So, OK, you're not the most observant guy in the world. You're busy planning world policy, thinking lofty thoughts. Even after 20 years of living together, you haven't noticed every tiny detail of her appearance. Such as that, technically, she is a he.
That's the real-life dilemma in which French diplomat Bernard Boursicot found himself in 1983 - a dilemma depicted by playwright David Henry Hwang in M. Butterfly, receiving a spellbinding production at Arena Stage in Washington. Boursicot's lover, Chinese opera singer Shi Pei Pu, was unmasked as a transvestite and spy. During the diplomat's trial for treason, he steadfastly maintained that he had believed Shi to be a she, and even that he had fathered a son with "her."
It is perhaps an extreme example of a dilemma in which ordinary guys find themselves every day, when they are chastised by an exasperated spouse for having failed to notice that they have just used up the last scrap of toilet paper, or that she has shaved her scalp and painted a purple stripe down the middle of her head. In these high-stress moments, men may even feel a fleeting sympathy for Boursicot. Or perhaps not.
Despite its moments of undeniable comedy, Hwang's exquisite little puzzle-box raises serious issues via the technique of setting frames within frames. There's Puccini's Madame Butterfly, the real-life story of Boursicot and Shi, Hwang's re-imagining of the lovers' story, and our own knowledge of what happened in China and Vietnam in the 1960s through the 1980s.

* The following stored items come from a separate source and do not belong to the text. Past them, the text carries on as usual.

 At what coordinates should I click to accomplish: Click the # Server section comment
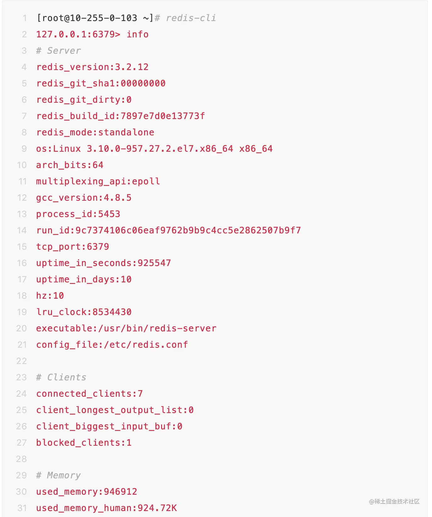[x=59, y=51]
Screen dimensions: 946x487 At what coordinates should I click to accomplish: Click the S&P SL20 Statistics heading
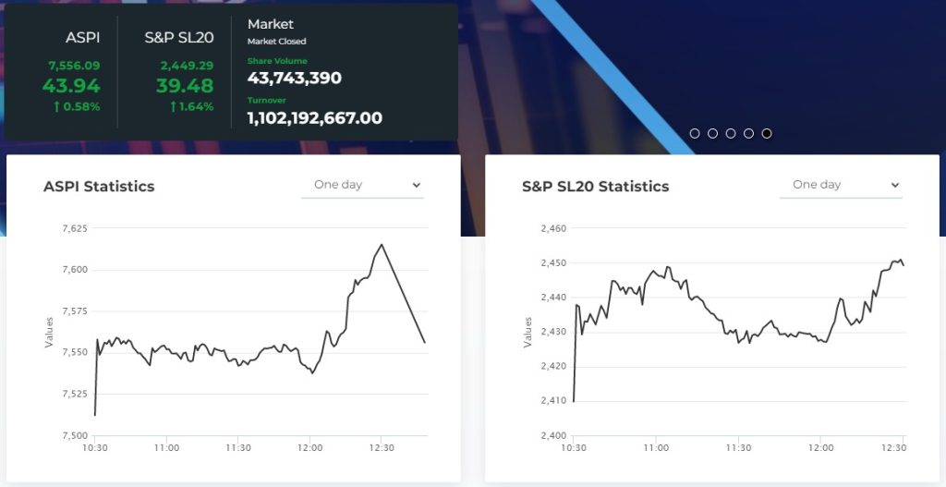595,187
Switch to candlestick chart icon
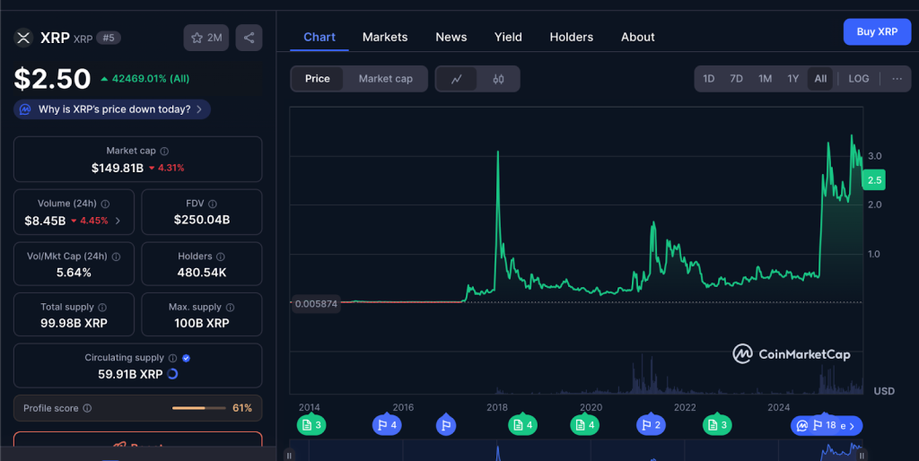The image size is (919, 461). 498,79
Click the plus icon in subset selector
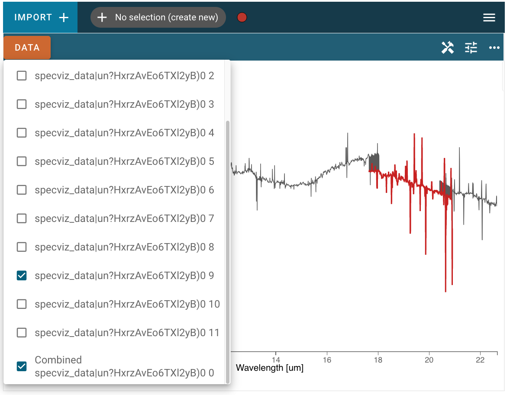The image size is (510, 395). (x=102, y=17)
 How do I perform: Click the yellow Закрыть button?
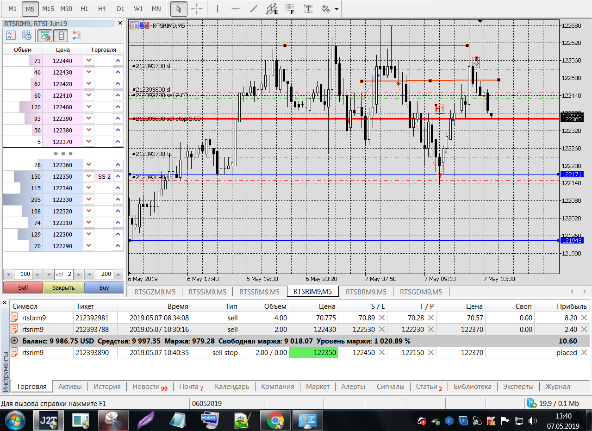[x=63, y=287]
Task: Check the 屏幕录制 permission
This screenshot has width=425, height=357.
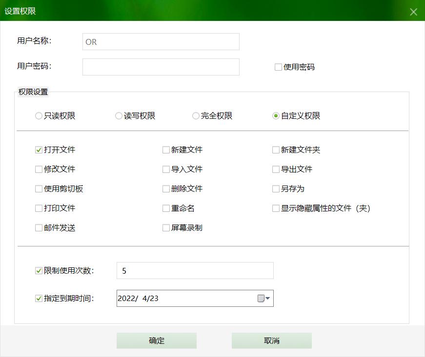Action: pos(166,227)
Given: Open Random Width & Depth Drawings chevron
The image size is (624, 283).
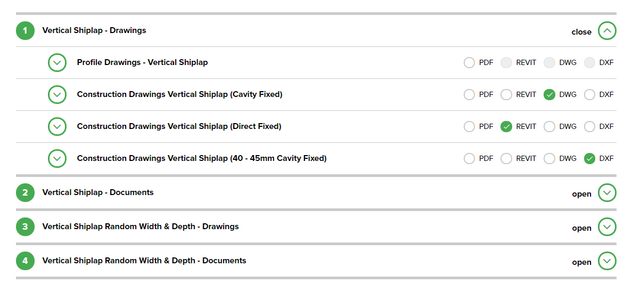Looking at the screenshot, I should [607, 227].
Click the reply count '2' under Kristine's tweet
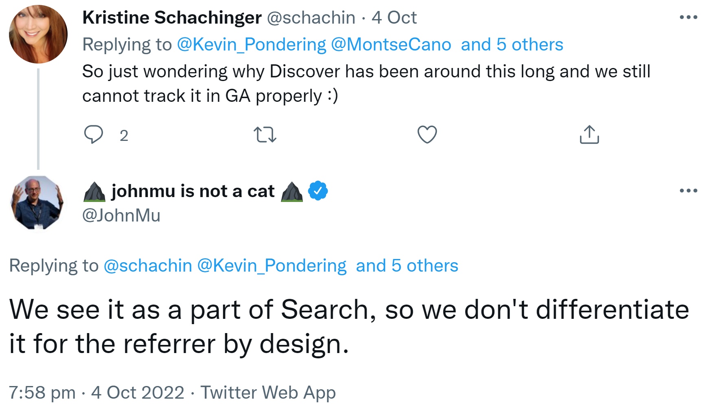 coord(123,136)
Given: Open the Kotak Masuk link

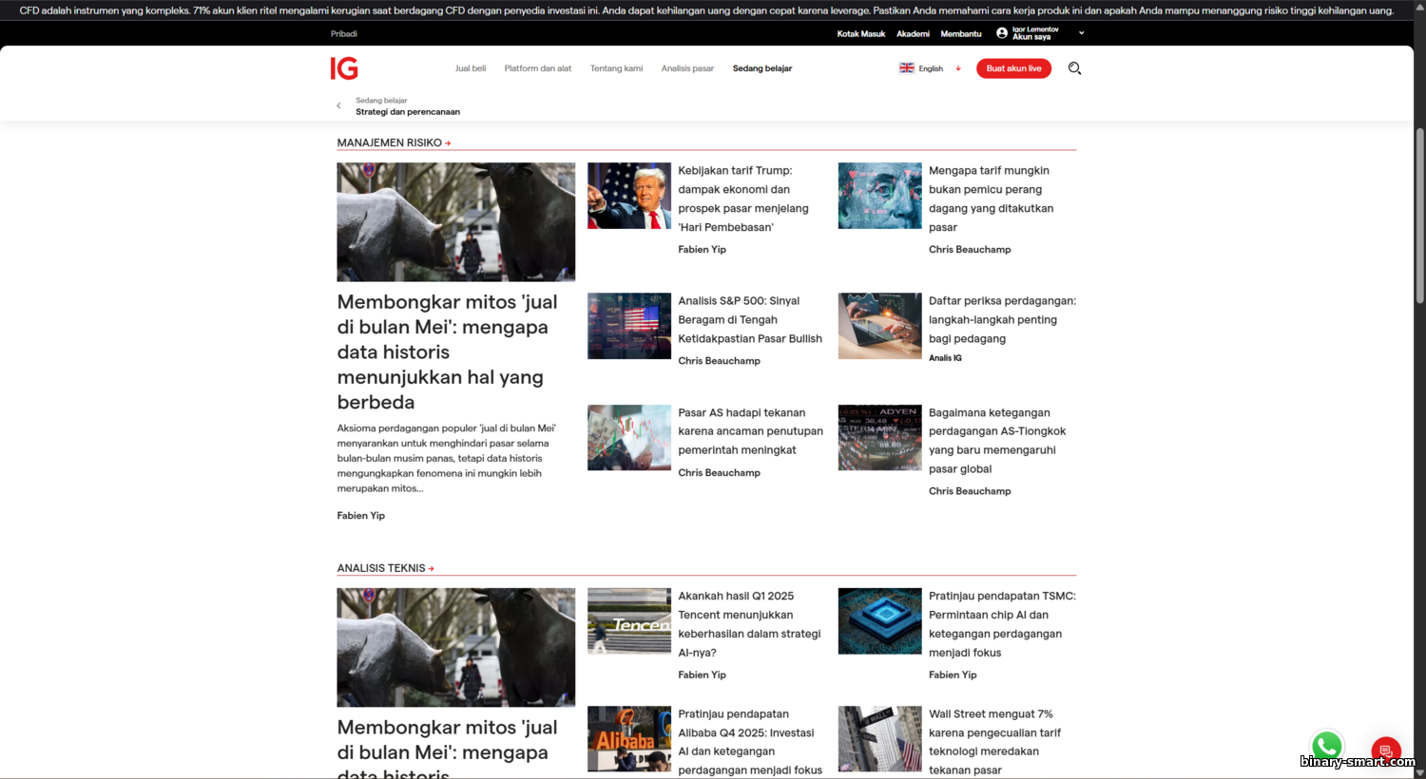Looking at the screenshot, I should [860, 34].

The play raises all kinds of questions about betrayal, and the way we see only what we want to see - as individuals, but also as nations. About the way love is inextricably intertwined with fantasy. And about the fluidity of sexual preference.
The story begins in Beijing in 1960, where Gallimard is a rising young diplomat advising the U.S. government on what policy to take in the emerging hot spot of Vietnam. At a party, he is entranced by a young singer, Song Liling, performing the death scene from Puccini's 1904 opera, Madame Butterfly. Gallimard starts haunting the Beijing opera, where Song is a regular performer. Soon, their affair begins, and Song persuades Gallimard to reveal U.S. military secrets, which she passes along to Communist Party officials.

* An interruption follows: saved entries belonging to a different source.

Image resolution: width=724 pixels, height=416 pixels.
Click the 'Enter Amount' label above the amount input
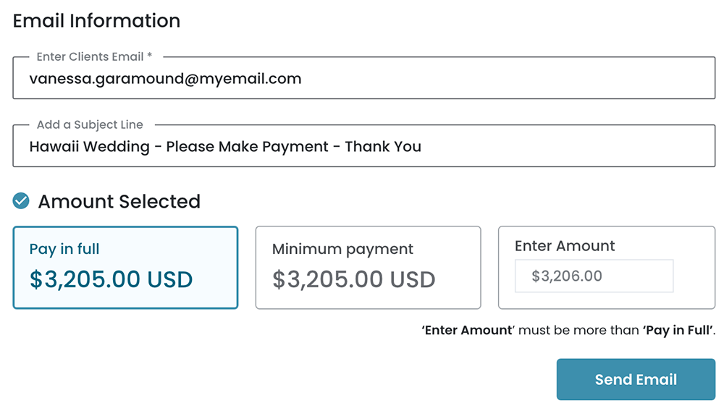pos(565,246)
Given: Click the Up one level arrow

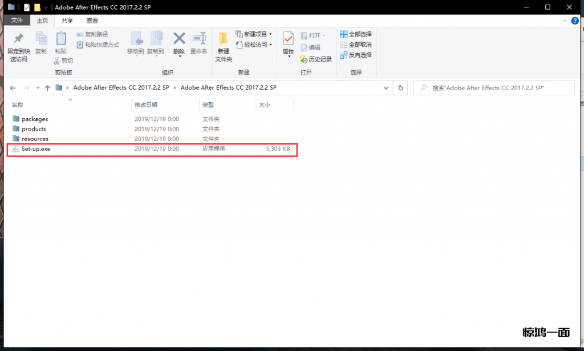Looking at the screenshot, I should [x=47, y=88].
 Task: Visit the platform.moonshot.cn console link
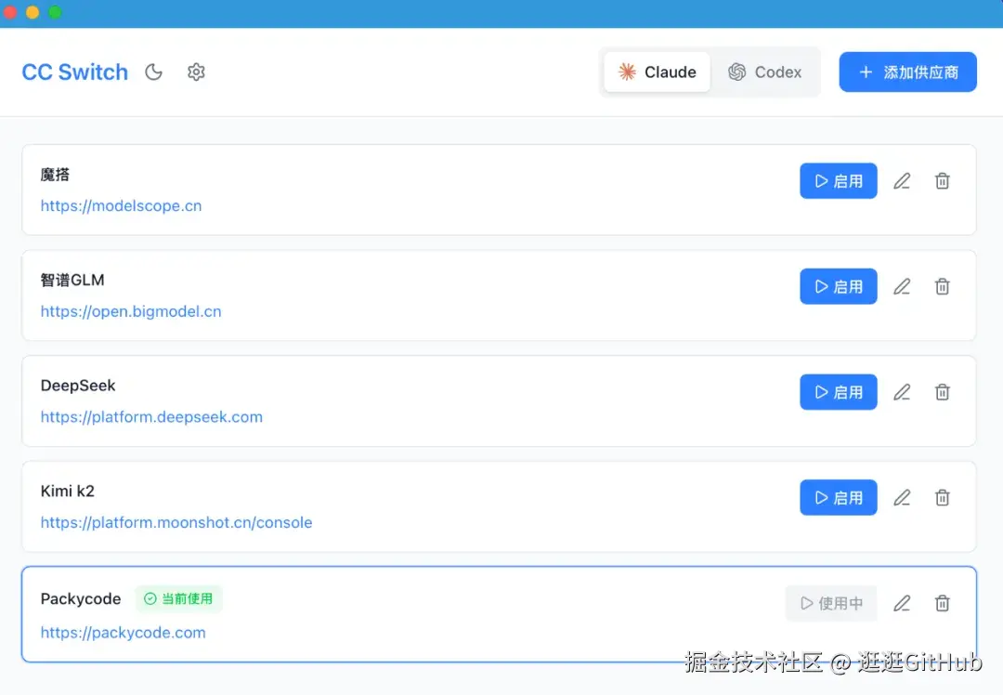176,522
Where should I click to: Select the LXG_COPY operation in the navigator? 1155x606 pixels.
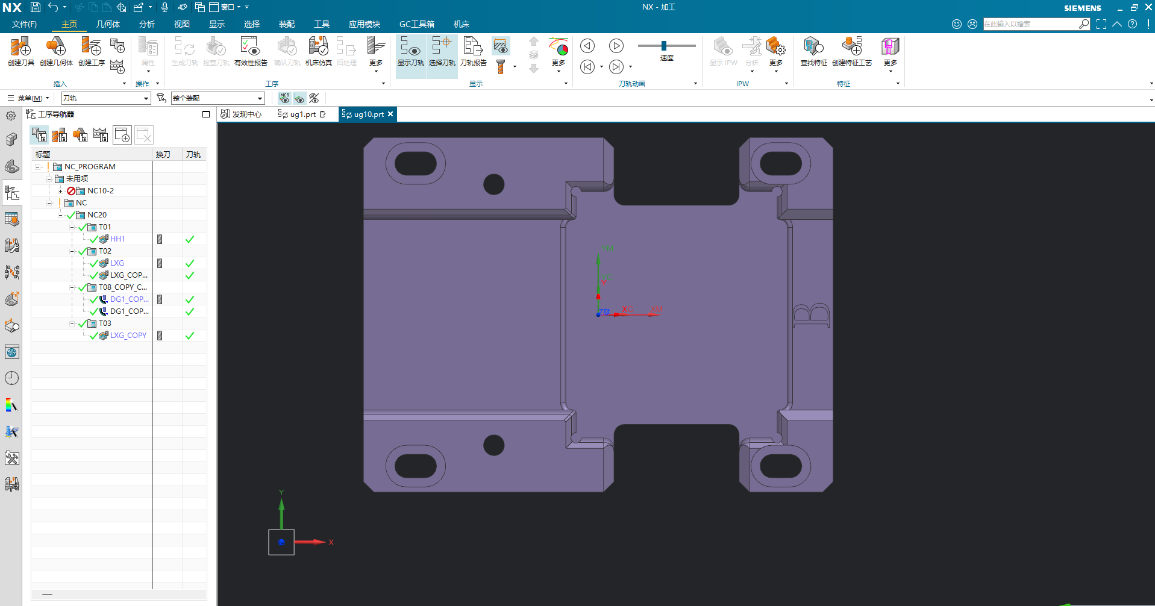click(128, 336)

Recent Juilliard graduate J. Hiroyuki Liao makes a virtuosic professional debut as Song. It's fascinating to see how effortlessly his performance combines artifice and naturalism.
The audience knows from the very beginning that Song is a man, and director Tazewell Thompson emphasizes this deception by having Liao move across the stage with the exaggerated choreography of a character in a Chinese opera. The sleeves of Liao's elaborately embroidered robes float through the air and his hands move like a flock of birds.
But his transformation in the play's closing scenes is utterly believable. Literally before our eyes, Liao becomes a cocky, finger-snapping young gay man, preening over his Armani slacks.
As Gallimard, Stephen Bogardus necessarily is less flashy, but is equally impressive. When Song succumbs to Gallimard's advances, Bogardus' hollow-cheeked, thin-lipped face has the look of a starving orphan at a banquet. When Gallimard, in a prison robe, tells the audience that he imagines us "coming to understand and even, perhaps just a little, to envy me," Bogardus' stubborn dignity is pathetic - but also heroic.
Near the end, lighting director Robert Wierzel throws giant, cross-hatched beams of light across the ground. The stage looks for all the world like a giant game of tic-tac-toe. Gallimard and Song are the players. What isn't so clear is who wins.
Where: Arena Stage, 1101 Sixth St., S.W., Washington.
When: 7:30 p.m. Tuesdays-Wednesdays; 8 p.m. Thursdays-Fridays; 2 p.m., 8 p.m. Saturdays; 2 p.m., 7:30 p.m. Sundays. Through Oct. 17.